**Source:**
========================================

Li Hongzhang’s dilemma was that he could not get direct backing from the Western powers, while the Beijing purists were pressing for war, and Japan was using its troop presence to take control of Seoul. When King Gojong rejected Japanese plans for government reform in late July, Japanese troops broke into the royal palace, kidnapped the queen and her children, and used their new leverage to bring the old Daewongun back into power. The Daewongun then declared Korean independence and war on China. When Li attempted to land Chinese reinforcements in Korea by ship, the
Gaosheng
, a chartered British steamer, was sunk by the Japanese navy on 25 July 1894 and 950 Chinese soldiers drowned. War could no longer be avoided.

The Sino-Japanese War of 1894–95 was the first war China fought with its new Western-type army and navy. It was also the first conflict between China and Japan in three hundred years, and the beginning of an enmity that was to define China’s foreign relations for a century to come.

========================================

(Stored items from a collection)
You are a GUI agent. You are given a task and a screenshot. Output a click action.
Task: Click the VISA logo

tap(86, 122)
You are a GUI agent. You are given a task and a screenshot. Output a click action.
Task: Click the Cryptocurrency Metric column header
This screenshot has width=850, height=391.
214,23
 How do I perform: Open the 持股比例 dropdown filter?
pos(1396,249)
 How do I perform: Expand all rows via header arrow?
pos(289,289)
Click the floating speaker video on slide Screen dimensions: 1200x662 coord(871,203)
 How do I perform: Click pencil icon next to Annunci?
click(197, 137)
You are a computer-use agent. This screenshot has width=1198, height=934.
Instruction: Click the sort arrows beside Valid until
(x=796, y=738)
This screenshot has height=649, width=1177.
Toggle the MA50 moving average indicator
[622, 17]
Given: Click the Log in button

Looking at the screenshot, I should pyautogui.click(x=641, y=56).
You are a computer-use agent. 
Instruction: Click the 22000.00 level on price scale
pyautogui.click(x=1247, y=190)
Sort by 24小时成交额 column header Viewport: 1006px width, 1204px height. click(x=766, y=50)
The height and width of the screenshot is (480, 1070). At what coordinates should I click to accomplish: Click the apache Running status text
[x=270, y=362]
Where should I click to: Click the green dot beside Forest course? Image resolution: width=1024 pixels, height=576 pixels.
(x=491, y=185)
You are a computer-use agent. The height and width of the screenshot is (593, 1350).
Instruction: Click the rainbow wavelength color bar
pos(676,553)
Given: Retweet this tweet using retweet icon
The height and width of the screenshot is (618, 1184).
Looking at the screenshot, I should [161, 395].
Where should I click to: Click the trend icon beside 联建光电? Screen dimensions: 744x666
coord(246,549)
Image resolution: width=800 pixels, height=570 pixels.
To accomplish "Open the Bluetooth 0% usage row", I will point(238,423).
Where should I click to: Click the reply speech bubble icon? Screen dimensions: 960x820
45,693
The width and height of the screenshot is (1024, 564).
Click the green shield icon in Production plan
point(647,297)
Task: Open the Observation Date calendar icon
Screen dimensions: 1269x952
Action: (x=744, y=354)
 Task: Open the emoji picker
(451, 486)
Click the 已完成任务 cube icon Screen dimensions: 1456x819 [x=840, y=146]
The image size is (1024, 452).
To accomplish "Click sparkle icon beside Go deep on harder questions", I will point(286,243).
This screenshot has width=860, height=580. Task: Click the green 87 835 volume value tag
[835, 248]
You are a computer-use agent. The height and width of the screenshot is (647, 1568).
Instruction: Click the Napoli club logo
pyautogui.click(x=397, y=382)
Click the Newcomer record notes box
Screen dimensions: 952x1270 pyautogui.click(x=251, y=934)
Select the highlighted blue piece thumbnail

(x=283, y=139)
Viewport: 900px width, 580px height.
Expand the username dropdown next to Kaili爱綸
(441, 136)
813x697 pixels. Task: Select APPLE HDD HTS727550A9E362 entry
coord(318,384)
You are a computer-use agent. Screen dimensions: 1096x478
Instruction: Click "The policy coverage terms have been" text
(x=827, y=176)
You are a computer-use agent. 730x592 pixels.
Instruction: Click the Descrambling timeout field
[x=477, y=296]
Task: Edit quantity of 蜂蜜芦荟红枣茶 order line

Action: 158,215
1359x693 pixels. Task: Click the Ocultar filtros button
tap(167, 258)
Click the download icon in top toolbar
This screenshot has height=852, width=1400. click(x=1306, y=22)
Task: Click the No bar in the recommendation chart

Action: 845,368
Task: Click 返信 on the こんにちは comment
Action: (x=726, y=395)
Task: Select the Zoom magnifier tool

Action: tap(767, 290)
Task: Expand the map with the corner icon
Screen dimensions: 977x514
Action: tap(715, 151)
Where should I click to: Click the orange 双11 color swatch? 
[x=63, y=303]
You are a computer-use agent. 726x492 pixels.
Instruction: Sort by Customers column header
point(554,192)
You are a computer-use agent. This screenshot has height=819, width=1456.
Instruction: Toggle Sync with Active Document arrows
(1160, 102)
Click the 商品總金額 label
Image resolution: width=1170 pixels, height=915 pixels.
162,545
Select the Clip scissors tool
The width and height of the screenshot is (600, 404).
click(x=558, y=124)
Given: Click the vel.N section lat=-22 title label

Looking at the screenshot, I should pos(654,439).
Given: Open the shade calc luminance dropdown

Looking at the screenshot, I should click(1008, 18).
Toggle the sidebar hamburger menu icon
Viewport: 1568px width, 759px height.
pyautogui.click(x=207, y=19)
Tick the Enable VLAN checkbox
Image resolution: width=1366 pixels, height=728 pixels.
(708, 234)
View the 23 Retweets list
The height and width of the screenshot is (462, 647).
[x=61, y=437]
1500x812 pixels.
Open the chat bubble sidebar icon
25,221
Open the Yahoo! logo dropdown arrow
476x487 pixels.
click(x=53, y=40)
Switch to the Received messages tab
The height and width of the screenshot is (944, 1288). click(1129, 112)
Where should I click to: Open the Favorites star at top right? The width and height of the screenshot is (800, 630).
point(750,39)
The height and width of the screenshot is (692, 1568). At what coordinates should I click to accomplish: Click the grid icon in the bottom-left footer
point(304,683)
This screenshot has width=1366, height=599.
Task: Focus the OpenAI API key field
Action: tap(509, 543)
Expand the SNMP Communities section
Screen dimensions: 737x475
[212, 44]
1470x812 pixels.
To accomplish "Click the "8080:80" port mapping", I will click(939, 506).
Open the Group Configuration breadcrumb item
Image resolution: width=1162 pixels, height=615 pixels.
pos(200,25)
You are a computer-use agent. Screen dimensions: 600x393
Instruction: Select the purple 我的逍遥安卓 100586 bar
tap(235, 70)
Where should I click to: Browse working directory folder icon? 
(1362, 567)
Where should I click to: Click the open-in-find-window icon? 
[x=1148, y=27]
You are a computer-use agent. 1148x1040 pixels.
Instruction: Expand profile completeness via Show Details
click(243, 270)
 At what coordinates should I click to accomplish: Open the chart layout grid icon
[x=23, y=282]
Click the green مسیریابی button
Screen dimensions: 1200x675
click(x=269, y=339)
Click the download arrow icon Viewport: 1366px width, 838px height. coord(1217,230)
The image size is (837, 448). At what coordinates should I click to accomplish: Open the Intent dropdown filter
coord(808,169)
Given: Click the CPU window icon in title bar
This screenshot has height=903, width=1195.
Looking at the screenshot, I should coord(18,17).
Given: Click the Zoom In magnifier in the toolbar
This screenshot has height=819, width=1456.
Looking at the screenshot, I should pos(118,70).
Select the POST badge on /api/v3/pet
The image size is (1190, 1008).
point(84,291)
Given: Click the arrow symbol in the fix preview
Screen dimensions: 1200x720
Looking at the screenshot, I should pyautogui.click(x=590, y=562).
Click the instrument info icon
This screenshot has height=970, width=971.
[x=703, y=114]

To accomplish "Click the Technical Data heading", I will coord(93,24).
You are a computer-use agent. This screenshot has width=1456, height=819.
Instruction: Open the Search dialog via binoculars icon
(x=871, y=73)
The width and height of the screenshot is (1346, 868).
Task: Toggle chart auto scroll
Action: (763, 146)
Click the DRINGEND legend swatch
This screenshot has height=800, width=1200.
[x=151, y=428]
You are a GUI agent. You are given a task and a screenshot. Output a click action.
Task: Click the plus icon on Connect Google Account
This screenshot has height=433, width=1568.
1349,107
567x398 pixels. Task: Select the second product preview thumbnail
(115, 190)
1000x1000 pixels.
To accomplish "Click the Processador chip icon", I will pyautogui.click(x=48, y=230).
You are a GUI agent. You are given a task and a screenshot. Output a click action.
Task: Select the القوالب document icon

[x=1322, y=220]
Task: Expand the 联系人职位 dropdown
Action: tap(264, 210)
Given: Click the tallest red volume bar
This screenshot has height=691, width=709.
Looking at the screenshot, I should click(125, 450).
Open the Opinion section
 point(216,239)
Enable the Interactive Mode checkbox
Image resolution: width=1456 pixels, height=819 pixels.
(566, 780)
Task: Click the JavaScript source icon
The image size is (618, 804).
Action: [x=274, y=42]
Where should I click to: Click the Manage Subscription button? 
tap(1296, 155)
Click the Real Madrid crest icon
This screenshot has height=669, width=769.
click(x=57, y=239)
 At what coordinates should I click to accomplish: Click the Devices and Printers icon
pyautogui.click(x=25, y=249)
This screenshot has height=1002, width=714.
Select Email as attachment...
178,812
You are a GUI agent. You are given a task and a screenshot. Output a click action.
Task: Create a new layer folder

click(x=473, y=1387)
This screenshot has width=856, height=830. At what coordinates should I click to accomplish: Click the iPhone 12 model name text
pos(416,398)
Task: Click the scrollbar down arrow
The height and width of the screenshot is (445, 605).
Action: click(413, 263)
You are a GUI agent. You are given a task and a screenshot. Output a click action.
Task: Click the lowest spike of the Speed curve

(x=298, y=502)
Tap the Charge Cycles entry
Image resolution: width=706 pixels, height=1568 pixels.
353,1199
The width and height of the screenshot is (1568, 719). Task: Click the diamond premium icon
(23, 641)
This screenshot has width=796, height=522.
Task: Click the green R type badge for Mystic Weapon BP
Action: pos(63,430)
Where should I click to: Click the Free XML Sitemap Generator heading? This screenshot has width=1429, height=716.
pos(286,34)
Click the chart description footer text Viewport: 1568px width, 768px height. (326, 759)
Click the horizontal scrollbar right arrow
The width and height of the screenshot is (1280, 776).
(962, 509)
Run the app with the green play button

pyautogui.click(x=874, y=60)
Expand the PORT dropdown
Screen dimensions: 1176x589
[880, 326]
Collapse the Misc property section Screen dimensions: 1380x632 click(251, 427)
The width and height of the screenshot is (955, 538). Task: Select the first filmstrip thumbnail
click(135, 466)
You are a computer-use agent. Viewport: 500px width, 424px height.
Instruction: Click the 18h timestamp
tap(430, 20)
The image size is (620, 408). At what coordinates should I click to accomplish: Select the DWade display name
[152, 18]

========================================

**Exercise objective:** Repeat the part of the passage on the Sino-Japanese War that begins with the words containing "Li Hongzhang’s dilemma" and ends with "longer be avoided.", swapping "steamer" for "merchant ship".

**Problem solution:**
Li Hongzhang’s dilemma was that he could not get direct backing from the Western powers, while the Beijing purists were pressing for war, and Japan was using its troop presence to take control of Seoul. When King Gojong rejected Japanese plans for government reform in late July, Japanese troops broke into the royal palace, kidnapped the queen and her children, and used their new leverage to bring the old Daewongun back into power. The Daewongun then declared Korean independence and war on China. When Li attempted to land Chinese reinforcements in Korea by ship, the
Gaosheng
, a chartered British merchant ship, was sunk by the Japanese navy on 25 July 1894 and 950 Chinese soldiers drowned. War could no longer be avoided.